Importantly, Arlen emphasizes that such misleading statements may themselves violate laws prohibiting companies from lying to consumers about cybersecurity quality or making false claims to federal agencies. As she explains, what counts as a legal violation is not simply having a flawed cybersecurity program but making false or misleading statements about it. She further argues that such misrepresentations expose companies to serious risks, including regulatory enforcement, litigation, and significant customer flight, all of which can lead to “corporate trauma.”

Arlen suggests that under her approach, the case against the SolarWinds directors might have had a different outcome if the plaintiffs had focused not on the flaws in the company’s cybersecurity program itself, but on whether the directors failed to oversee the company’s compliance. If the plaintiffs had credibly alleged that the board was aware of and failed to prevent misleading disclosures that risked shattering customer confidence, they might have been able to overcome the court’s dismissal and hold directors accountable under Caremark.

Although Arlen focuses on cybersecurity, she suggests that her proposed framework could apply more broadly to other mission critical areas.
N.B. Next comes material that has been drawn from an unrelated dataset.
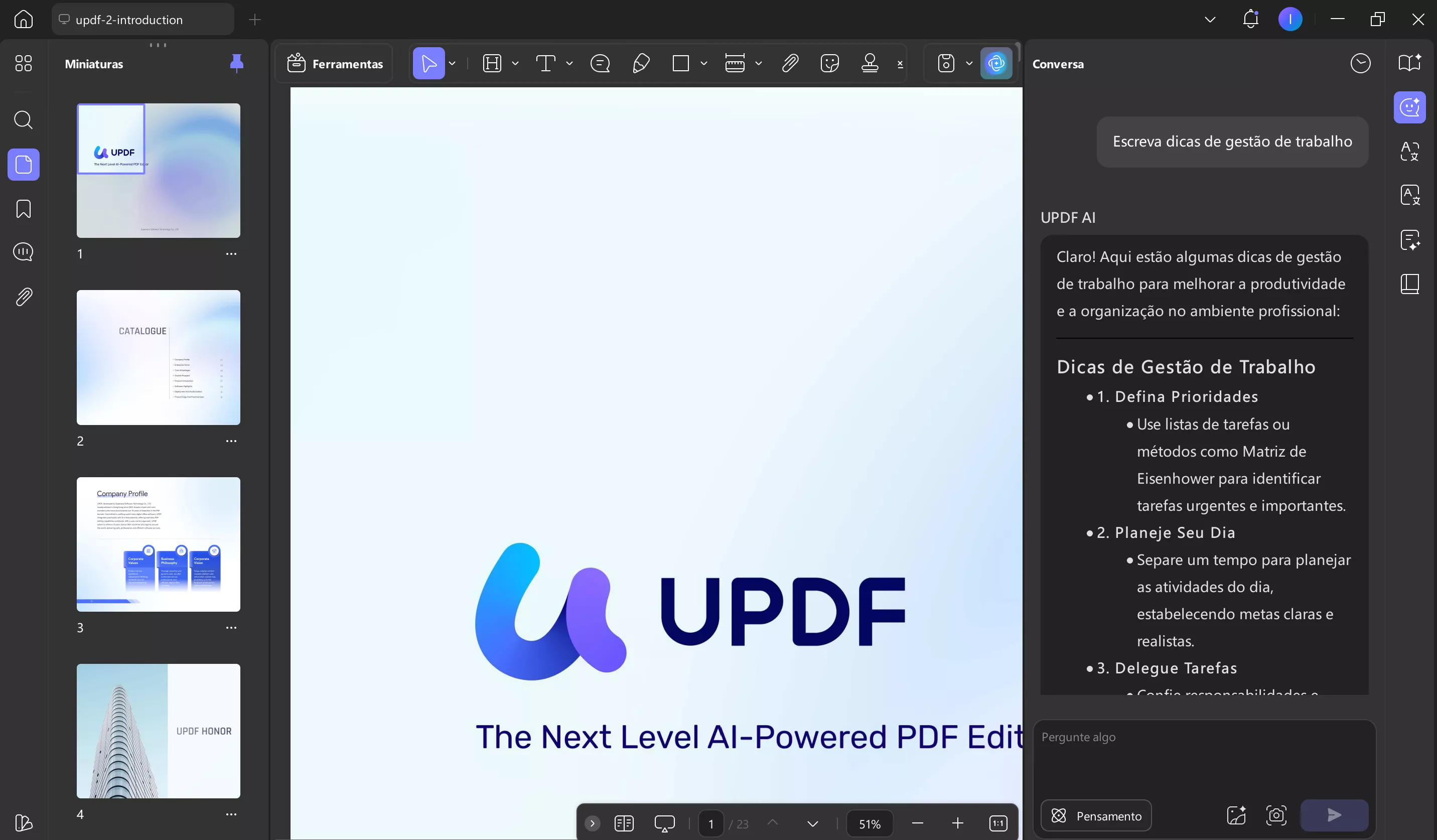
Task: Open page 2 CATALOGUE thumbnail
Action: click(159, 358)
For example, directors might also face Caremark liability for failing to oversee materially misleading disclosures about product safety, particularly when flawed products pose risks of widespread consumer harm or fatalities.
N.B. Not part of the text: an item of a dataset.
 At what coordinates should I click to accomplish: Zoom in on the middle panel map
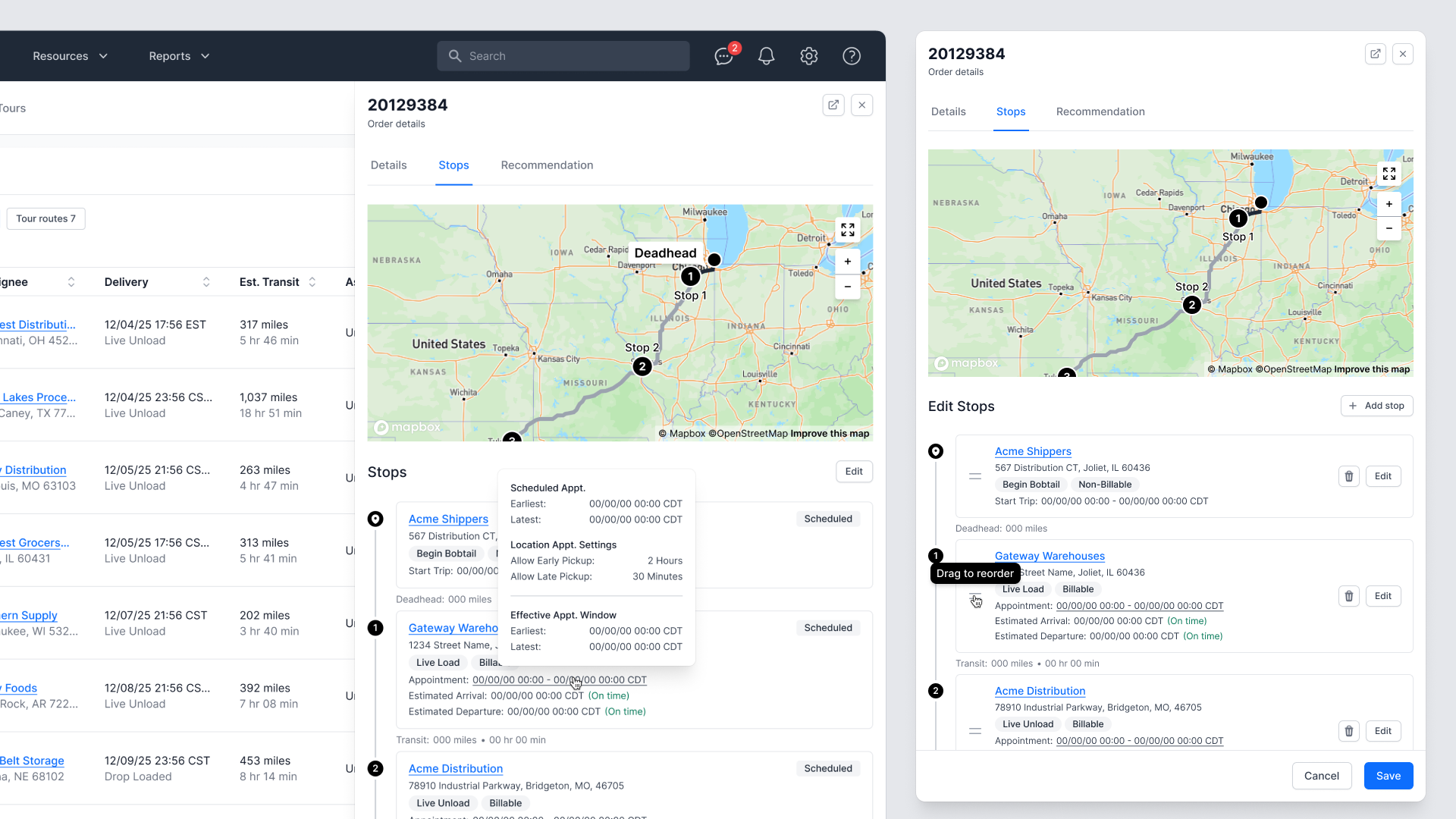[847, 262]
By reframing Caremark liability to cover oversight of cybersecurity disclosures, Arlen extends the type of liability typically imposed on directors for oversight, shifting the focus from operational failures to disclosure failures. She argues that her proposal incentivizes firms not only to implement measures to safeguard their products, but also to align their cybersecurity practices with their public statements. Arlen concludes that her application of Caremark duties promotes market efficiency by motivating companies to strengthen cybersecurity precisely when it is most critical.